Parvati was mortified, shocked by the absoluteness of Shiva’s murder of Ganesh. As wives do—she berated Shiva, and—as husbands do, because the grace and flow of the feminine is holy to them—he moved to appease her.
He found an elephant. One who is said to have also died defending his mother. He chopped that head off, too.
He melded it to Ganesh.
“Elephants never forget.” They symbolize the ups and downs of the past, and the wisdom that results from pain and experience. Walking heavy and slow, they represent the reflection arising from the flow of years. “Things are not black and white,” we say. Elephants are gray. They symbolize the retreat from extremism, the lightness of belief in a perfect world. Elephants symbolize the painful heaviness of the real.
Life is wisdom and experience. Life is the change of ideals into the real—that unexpected, wild and self-contradictory thing that life always is. The surreal elephant, with its tree-legs, butterfly-ears, and a nose that is a snake, represents this.
When all dualities come together, we have the ultimate.
Shiva made Ganesh a god.
His big head is the big, big, real world—the macrocosm as opposed to the microcosm. New-made, Ganesh represents life “as it is” (as the Buddhists say) and he retakes his position as the guardian of Parvati alongside Shiva’s army of ganas, his ghosts, or reminders of being. As the isha or pati (ruler, leader) of these ghosts, he is called Ganesha or Ganapati.
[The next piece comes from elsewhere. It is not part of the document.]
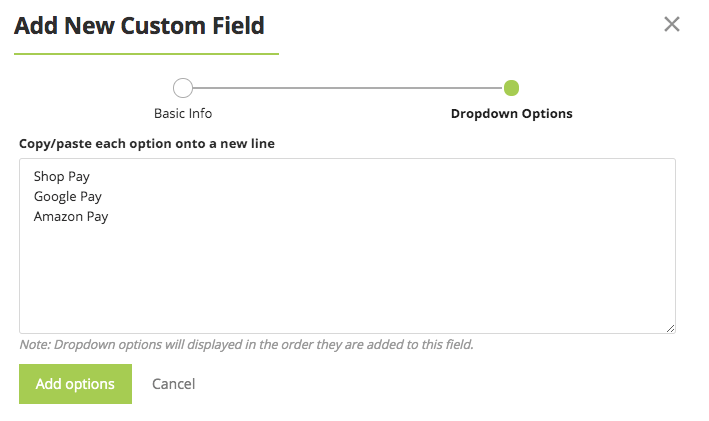
Task: Click the green underline below dialog title
Action: click(x=146, y=53)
These ghosts are our unconscious—the things we don’t see—that block us from realizing our potential.
Ganesha rallies these unknown things, he leads them towards one-pointedness, ekagrata—single-flow.
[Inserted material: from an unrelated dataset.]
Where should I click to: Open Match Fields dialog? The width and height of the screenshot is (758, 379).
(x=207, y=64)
In a more singular sense, he is also said to lead the “ghost,” or the life-force, of the body by standing at the low power center (or chakra) called Muladhara at the pelvic floor.
He regulates the body’s energetic blocks to flow. He open rules the pranas, the bodily flows from this place.
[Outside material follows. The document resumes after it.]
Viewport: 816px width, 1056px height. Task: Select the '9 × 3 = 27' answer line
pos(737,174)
To make things happen, life force flows into us and into the world of being. It then creates the dualism of doing and deciding.
Ganesh can open us to the door of infinite bliss through creating infinite flow and infinite possibilities within this world.
This is why people put statues of him around the house.
His fat belly is satisfaction––all things made by doing—all wealth. He rides a mouse, which means he crushes the worrying, scurrying mind of hesitation and ratiocination. Opening the gate to your goal, he is the alpha state of the mind—what we need to make books, art, or music. Like the Goddess Saraswati, he is the symbolic lord of scholars, artists and musicians.
Ganesh makes us one with samsara.
Ganesh opens muladhara. He secures us to the ground of being, helping us to sacrifice what is over-detailed, meaningless and mousy in the world, so the heights of being can be reached.
When he was born, Ganesh was a symbol of small-mindedness. But through the painful initiation of his father, his head (that is, his consciousness) is now enlarged; hence, the power of Ganesh itself is said to stop us from being “headstrong” or “stiff-necked”—as the Bible says the Jewish people were when Moses tried to lead them to Israel.
He opens up the head and neck’s higher power centers, opening us to the blessings of divinity and doing. These two are represented by Ganesha’s wives: Siddhi (holiness) and Riddhi (wealth).
Every obstacle yields to flow.
Everything yields to Ganesh.
That is why some sects of India make him the chief spirit. They see Ganesh as important because he guides our way into the material world—or into the divine world—or both.
We praise him with a phrase that means, “Victory for Ganesh!” Jaya, Jaya, Jaya! Ganesh!